Cyclingnews understands that the latter team had invested a considerable sum of money in making sure they had the infrastructure in place to ride the Grand Tour, only to be told at a very late point that their invitation would be withdrawn.

Contador said that he understood the team's disappointment, while also stating that he was glad that Astana got an invitation.

As Tour de France champion, all eyes will naturally be on him to see if he can replicate the climbing form which won him cycling's toughest race. He played down his chances somewhat at a pre-race press conference on Friday, explaining his preparation is far from ideal.

"I was on holiday at in the beach when they called me," he said. "Before that I did the Vuelta a Pays Vasco and then I had a problem with my mouth. I stopped racing and had this holiday. They called me and asked me to do this Giro, and so I started again to train. I am not in the condition I would like to be, but I did my best [to get to the race with training kilometres done] and I will do my best day by day."

He would clearly be at a higher level of form had Astana been given more notice, but said that he doesn't feel stressed by the thoughts of not being one hundred percent. "I am tranquil, because I think we have a very strong team. There are two other riders who can ride the Giro well, Klöden and Leipheimer, and so I don't have any pressure on me. I will see how I feel day by day and then I will decide what I can do."

Should the Spaniard manage to ride himself into form, he could do some serious damage later in the race. He's consequently likely to be satisfied to limit his losses early on, let his racing legs come to him, and then see what he can do.
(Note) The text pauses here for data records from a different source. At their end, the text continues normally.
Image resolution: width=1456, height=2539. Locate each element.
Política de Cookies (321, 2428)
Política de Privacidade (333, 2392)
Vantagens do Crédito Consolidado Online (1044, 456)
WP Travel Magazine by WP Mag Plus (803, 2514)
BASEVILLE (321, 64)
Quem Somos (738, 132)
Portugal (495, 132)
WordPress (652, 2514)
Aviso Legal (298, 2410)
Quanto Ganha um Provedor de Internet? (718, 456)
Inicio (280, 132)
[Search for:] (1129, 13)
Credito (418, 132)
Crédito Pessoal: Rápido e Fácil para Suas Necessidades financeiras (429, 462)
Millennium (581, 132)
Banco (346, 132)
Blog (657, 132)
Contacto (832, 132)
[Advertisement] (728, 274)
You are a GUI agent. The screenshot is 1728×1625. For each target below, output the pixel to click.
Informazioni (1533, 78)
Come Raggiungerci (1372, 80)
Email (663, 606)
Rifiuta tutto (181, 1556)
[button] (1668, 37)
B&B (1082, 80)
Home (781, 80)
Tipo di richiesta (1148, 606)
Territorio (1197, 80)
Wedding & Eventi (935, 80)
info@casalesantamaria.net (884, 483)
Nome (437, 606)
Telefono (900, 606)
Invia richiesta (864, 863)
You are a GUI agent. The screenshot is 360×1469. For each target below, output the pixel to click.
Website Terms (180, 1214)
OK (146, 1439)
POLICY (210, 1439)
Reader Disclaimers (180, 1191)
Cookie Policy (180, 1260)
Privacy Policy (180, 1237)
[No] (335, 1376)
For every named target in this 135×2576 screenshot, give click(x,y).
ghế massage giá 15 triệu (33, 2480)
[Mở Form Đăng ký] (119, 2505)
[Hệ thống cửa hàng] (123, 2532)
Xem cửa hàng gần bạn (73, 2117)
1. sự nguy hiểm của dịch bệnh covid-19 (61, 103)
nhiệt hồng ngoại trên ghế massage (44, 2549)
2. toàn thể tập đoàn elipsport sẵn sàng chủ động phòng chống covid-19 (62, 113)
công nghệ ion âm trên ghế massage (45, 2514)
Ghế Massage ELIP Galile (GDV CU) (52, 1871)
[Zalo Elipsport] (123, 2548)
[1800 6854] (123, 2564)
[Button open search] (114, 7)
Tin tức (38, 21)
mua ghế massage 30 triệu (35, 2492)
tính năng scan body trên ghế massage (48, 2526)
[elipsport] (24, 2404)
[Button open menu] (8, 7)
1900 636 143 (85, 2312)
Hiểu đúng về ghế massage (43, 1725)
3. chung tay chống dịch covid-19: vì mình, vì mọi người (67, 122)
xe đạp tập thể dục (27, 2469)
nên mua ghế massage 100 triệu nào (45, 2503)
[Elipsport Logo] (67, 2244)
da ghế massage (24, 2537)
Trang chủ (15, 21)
"I think the final week will be a very difficult one," he said. "It will be a good week for me [if he has form]. I think the Giro this year is the most difficult race in the world, because the climbs are more difficult this year than the Tour of the Vuelta. The gradients are very steep.

"I hope to be in good shape, to ride well on these climbs. Then I can do well, or perhaps I will be bad. Anything could happen."

Asked straight out what his chances were of winning, he cautioned the media against talking up his prospects of holding the final Maglia Rosa. "I don't want to give false hopes," he said. "I am not in good condition and this race is a very big race, it is an important race. So let's not have illusions about me because I don't have the level now to do well. We will take it day by day. Now I can't say anything about what I will do."

The Giro begins on Saturday with a long team time trial in Palermo. Astana will have good time trialists, including Leipheimer, Klöden and Contador himself, and so many feel that the team could challenge. However, while it is strong on paper, its limited preparation may hold the squad back.

Contador has his own favourites for the test. "I think those in the running are Slipstream, CSC, and also the Italian teams because they have extra motivation. They aim for this race all year because they are at home.

"We are strong because we have good time trialists, but it doesn't mean that we will win. We don't know what our condition is."

One thing is certain; given the difficult of such a flat-out effort, each of the riders on the team will have a better idea of their form on Saturday evening.